Aim of the exercise:
Which lines below contain the word "Open"? Copy each of them in full.

Entries shown:
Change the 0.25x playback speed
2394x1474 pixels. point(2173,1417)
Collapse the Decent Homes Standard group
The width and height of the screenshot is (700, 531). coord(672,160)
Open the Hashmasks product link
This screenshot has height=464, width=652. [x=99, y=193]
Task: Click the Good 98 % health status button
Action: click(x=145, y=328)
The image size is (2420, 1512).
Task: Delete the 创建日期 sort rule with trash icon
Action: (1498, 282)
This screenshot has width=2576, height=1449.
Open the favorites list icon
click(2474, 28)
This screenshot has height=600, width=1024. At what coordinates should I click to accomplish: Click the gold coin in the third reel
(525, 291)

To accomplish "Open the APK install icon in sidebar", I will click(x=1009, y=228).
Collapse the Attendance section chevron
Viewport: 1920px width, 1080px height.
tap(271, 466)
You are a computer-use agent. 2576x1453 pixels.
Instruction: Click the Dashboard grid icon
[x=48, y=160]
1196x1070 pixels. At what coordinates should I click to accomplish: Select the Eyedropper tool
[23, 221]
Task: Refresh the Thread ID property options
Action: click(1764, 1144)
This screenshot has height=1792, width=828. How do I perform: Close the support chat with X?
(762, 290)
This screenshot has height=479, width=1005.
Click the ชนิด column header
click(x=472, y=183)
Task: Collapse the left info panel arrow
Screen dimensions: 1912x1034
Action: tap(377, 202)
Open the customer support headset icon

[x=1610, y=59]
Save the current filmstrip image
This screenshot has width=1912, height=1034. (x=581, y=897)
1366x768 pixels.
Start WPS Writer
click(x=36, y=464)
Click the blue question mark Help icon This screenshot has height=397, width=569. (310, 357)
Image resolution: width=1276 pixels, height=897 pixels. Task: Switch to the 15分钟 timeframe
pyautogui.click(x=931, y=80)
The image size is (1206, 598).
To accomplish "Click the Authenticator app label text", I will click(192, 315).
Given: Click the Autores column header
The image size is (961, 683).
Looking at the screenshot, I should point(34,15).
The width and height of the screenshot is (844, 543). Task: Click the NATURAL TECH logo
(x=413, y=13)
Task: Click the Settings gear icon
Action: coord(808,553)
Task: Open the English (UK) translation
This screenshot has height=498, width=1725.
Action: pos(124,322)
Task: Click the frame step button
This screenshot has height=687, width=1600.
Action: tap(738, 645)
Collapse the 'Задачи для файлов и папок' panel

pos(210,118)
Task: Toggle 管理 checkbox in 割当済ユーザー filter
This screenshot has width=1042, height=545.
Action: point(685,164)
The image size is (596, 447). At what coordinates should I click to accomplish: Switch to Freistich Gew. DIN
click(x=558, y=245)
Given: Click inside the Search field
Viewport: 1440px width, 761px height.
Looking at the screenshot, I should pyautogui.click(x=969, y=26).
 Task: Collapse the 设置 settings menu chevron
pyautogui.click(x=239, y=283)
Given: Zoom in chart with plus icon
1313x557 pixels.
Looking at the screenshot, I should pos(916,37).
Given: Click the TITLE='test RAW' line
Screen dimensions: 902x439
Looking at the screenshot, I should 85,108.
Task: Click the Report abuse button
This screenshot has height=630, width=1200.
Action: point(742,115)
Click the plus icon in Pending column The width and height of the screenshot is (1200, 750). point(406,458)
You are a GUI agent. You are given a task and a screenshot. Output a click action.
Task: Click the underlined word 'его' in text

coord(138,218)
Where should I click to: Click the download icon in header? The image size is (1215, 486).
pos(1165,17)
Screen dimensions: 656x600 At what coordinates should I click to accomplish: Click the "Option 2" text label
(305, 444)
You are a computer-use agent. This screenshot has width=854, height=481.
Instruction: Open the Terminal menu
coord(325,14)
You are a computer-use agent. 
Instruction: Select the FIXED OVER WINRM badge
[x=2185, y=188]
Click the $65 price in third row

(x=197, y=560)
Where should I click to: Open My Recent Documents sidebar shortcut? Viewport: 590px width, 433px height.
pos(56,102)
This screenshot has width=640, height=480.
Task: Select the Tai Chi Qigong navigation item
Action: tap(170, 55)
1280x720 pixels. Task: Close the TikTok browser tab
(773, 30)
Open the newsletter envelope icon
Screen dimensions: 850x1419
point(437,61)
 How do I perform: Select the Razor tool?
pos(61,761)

Answer to the exercise:
Open the Hashmasks product link
Open the favorites list icon
To accomplish "Open the APK install icon in sidebar", I will click(x=1009, y=228).
Open the customer support headset icon
Task: Open the English (UK) translation
Instruction: Open the Terminal menu
Where should I click to: Open My Recent Documents sidebar shortcut? Viewport: 590px width, 433px height.
Open the newsletter envelope icon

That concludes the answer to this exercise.